GIVEN INSTRUCTION: Copy the stretch of records from the line that contains "Play Gonzo's Quest with the green play button" through the line that contains "coord(1195,73)", both included, reproducing each line precisely.

DATA LISTING:
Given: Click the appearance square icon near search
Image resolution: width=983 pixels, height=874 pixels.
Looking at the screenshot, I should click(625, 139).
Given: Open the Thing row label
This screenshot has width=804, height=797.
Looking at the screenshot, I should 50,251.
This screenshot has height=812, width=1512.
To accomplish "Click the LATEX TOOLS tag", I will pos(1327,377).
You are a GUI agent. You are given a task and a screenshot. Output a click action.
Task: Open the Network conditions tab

==

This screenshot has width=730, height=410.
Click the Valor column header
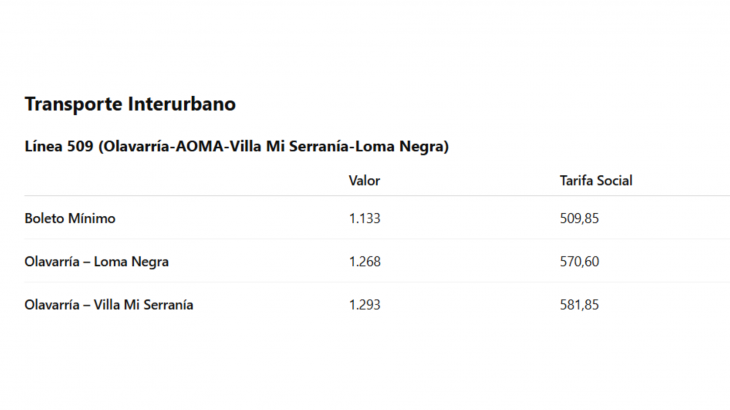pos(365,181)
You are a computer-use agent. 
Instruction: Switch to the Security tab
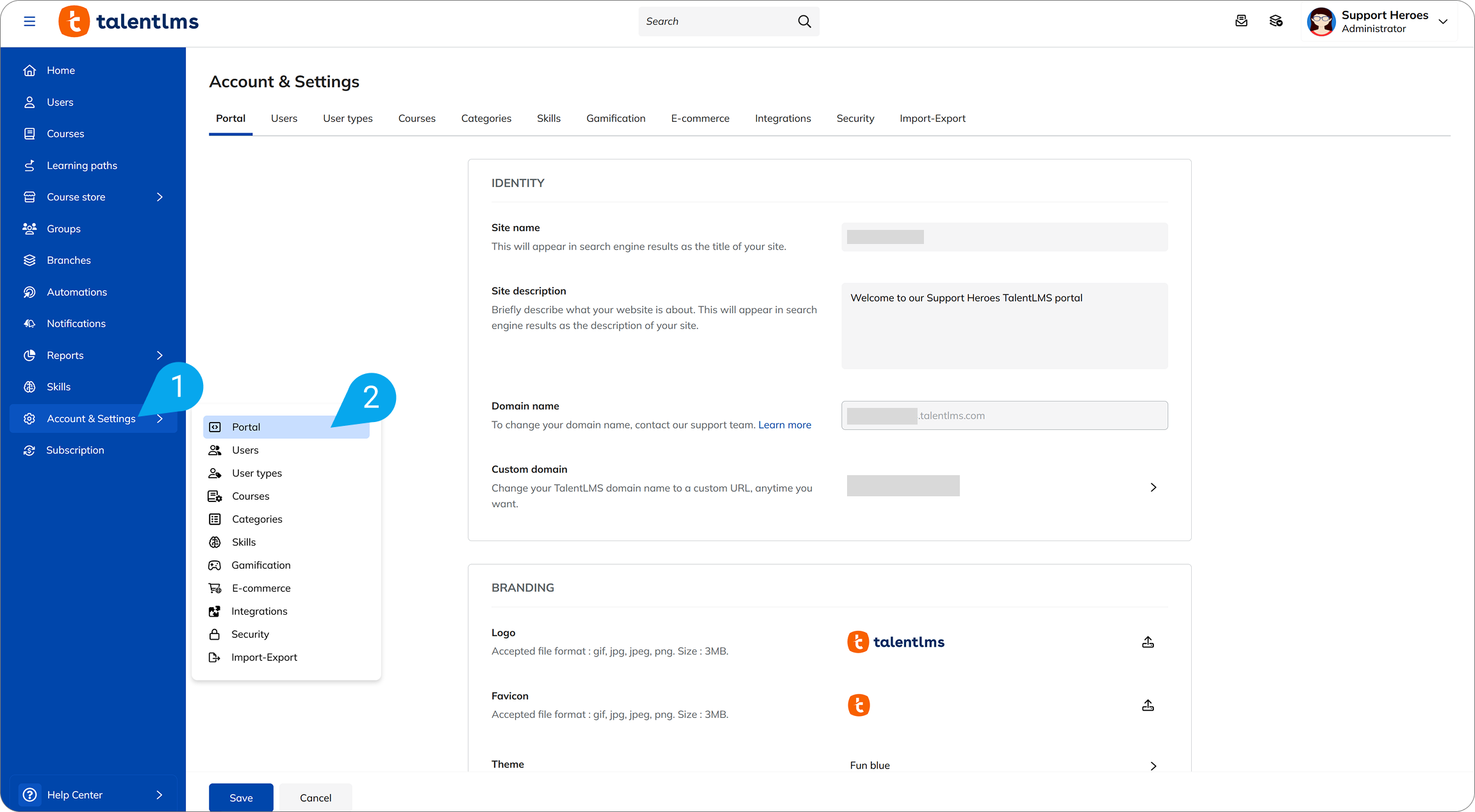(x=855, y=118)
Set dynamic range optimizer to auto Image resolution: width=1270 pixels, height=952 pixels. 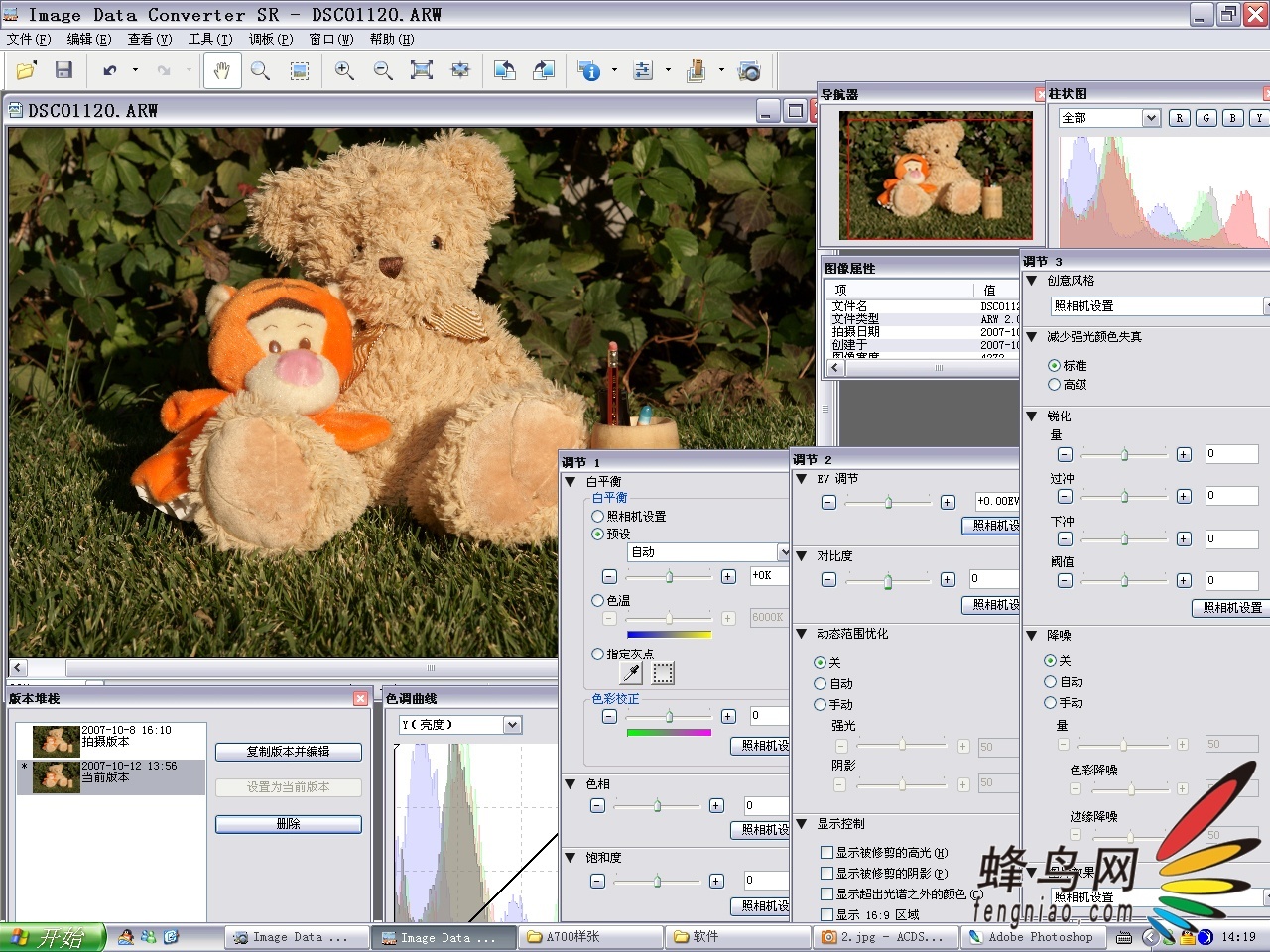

---

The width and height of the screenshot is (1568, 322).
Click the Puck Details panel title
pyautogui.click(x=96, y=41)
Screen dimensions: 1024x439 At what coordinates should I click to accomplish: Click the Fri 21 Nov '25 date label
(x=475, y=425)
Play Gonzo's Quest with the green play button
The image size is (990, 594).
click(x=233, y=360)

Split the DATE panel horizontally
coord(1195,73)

RESPONSE TO THIS EXERCISE:
Play Gonzo's Quest with the green play button
The image size is (990, 594).
click(x=233, y=360)

Split the DATE panel horizontally
coord(1195,73)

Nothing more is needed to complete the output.